Ocular trauma, especially blunt force like a fist or sports injury, accounts for 55% to 88% of unilateral cases, with the superonasal quadrant commonly affected. Bilateral dialyses are rarer and may stem from developmental anomalies rather than solely trauma. Unlike typical retinal tears, the retina stays attached to the vitreous base posteriorly, altering the detachment mechanism.

Clinical Features

Patients typically present with vision loss, floaters, or a curtain-like shadow if detachment occurs, often with a history of recent trauma. Inferotemporal dialyses may show chronic signs like demarcation lines or macrocysts, while superonasal ones indicate acute injury with vitreous base avulsion.

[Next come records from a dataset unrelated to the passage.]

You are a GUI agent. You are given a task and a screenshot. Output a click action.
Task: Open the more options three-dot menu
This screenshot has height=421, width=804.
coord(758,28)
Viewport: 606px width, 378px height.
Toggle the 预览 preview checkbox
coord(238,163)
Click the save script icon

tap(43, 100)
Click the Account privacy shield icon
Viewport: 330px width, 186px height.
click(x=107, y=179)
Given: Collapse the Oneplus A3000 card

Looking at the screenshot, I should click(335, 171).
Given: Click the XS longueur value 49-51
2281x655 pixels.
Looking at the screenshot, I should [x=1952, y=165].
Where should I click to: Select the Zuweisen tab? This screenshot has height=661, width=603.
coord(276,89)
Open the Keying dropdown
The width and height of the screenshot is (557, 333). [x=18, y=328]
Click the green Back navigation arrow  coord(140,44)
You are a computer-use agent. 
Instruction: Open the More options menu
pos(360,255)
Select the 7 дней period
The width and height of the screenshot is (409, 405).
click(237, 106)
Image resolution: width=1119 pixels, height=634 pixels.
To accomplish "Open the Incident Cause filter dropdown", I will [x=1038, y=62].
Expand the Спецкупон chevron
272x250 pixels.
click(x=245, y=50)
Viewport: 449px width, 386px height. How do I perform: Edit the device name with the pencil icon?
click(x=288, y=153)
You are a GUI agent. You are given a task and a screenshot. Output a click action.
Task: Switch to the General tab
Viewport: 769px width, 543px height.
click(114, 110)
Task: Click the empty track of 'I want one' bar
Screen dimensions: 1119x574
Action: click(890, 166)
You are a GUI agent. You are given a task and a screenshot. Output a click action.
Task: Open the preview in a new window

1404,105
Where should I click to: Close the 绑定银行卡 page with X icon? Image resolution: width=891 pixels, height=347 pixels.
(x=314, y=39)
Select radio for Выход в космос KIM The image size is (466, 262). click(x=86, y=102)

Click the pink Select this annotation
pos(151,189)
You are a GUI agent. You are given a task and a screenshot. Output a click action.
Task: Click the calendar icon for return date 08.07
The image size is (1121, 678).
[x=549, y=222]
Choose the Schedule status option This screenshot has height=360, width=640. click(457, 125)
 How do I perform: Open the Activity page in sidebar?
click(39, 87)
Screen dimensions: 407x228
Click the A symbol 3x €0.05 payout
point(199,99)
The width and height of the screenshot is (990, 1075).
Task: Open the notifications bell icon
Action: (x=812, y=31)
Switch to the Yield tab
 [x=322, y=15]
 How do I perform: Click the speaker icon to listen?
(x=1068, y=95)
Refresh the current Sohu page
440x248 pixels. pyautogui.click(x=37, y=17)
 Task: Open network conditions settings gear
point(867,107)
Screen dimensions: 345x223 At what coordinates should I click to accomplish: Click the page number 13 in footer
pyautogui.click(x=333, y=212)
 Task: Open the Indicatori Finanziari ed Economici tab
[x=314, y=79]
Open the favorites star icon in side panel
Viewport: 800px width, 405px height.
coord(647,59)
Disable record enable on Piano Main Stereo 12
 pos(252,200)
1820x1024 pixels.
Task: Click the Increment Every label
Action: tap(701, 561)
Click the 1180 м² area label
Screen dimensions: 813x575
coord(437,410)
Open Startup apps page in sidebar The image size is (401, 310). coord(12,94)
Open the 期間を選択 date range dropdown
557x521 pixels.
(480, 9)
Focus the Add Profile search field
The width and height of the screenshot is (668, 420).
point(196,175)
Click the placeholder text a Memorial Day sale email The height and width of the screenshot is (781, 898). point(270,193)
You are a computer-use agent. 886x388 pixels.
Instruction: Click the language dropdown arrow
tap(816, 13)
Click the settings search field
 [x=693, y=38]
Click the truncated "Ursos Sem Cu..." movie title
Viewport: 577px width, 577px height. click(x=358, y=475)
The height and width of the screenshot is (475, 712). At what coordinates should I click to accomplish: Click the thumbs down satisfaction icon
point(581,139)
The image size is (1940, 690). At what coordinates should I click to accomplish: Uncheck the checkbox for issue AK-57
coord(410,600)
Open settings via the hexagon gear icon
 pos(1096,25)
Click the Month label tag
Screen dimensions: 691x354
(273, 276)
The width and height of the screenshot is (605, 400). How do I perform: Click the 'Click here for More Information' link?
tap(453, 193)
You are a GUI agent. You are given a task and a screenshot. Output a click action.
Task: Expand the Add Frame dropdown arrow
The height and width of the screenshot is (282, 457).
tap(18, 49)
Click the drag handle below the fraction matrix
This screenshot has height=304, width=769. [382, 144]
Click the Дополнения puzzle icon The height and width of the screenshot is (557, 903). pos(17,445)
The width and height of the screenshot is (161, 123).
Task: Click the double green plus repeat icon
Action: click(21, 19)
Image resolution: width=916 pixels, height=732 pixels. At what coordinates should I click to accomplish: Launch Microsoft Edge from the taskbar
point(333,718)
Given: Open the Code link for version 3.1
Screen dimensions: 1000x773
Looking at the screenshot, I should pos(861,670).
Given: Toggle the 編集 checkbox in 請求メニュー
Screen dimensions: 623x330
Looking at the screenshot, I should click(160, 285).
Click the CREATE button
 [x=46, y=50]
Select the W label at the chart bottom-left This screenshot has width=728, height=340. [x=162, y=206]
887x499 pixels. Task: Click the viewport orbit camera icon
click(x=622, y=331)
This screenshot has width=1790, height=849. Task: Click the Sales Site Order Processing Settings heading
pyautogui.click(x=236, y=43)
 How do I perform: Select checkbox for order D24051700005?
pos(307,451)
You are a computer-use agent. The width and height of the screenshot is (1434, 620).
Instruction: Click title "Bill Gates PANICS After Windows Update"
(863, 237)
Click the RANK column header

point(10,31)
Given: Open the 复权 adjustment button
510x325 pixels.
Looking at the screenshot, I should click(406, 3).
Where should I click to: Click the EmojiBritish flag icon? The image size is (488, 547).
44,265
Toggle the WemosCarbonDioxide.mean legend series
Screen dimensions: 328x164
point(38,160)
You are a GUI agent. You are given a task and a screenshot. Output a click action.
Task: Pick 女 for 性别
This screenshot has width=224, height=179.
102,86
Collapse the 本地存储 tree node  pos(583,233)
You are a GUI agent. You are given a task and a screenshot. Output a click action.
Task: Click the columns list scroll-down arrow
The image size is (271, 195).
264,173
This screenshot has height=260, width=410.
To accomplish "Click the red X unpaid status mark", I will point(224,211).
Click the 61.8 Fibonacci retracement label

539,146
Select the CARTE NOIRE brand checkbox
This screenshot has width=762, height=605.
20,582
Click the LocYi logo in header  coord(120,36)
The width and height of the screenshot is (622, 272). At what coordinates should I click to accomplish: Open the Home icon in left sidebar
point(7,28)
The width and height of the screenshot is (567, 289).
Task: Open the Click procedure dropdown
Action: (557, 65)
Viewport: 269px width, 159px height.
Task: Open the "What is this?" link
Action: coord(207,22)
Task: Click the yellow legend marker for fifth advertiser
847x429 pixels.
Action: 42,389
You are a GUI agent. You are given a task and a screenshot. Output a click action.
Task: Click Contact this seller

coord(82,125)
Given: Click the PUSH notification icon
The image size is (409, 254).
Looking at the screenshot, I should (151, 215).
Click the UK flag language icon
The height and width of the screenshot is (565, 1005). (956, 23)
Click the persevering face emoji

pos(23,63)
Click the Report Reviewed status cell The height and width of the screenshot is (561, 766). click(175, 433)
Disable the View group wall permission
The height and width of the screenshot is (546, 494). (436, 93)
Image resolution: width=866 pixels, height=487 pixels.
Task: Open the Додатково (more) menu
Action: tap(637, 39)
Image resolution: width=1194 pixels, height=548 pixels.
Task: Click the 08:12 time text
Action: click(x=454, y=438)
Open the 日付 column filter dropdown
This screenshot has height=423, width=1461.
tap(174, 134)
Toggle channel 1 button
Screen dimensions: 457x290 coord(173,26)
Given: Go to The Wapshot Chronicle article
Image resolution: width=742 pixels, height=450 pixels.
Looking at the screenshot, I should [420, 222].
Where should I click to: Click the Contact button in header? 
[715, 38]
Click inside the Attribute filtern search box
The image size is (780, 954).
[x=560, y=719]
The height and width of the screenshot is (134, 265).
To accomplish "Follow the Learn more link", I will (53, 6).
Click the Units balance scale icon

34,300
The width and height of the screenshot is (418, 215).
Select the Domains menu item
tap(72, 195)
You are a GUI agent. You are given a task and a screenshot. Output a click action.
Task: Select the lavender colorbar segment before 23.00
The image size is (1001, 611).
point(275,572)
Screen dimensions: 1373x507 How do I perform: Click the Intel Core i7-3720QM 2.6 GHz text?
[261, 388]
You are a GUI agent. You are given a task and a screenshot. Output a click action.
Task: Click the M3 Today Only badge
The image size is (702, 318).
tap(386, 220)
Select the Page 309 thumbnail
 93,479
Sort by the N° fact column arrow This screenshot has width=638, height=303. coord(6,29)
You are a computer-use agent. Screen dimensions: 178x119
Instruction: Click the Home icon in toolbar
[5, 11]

Diagnosis relies on dilated fundus exam, revealing the circumferential break anterior to the ora serrata.

Diagnosis and urgency

Prompt imaging like wide-field fundus photography or ultrasound confirms the extent, especially with vitreous hemorrhage obscuring views. Rhegmatogenous detachments from dialysis progress slowly to the macula, preserving preoperative vision better than other tears, but urgent intervention prevents complications.

Treatment Options

Scleral buckling (SB) remains the gold standard, offering high single-surgery anatomic success (SSAS) rates while preserving lens and accommodation in youth. Laser retinopexy suits minimal subretinal fluid cases, with SSAS comparable to SB for small, inferior dialyses. Pars plana vitrectomy (PPV) excels in complex scenarios like media opacity or large dialyses, matching SB outcomes despite worse baselines.

Outcomes and Prognosis

All modalities—SB, laser, PPV—yield similar SSAS (around 90%), visual gains, and final attachment, guided by dialysis size, location, and macular status. Early treatment within standard RRD timelines optimizes vision, with reoperations rare but effective using PPV if needed. Patients benefit from trauma prevention and regular follow-up to monitor for recurrence.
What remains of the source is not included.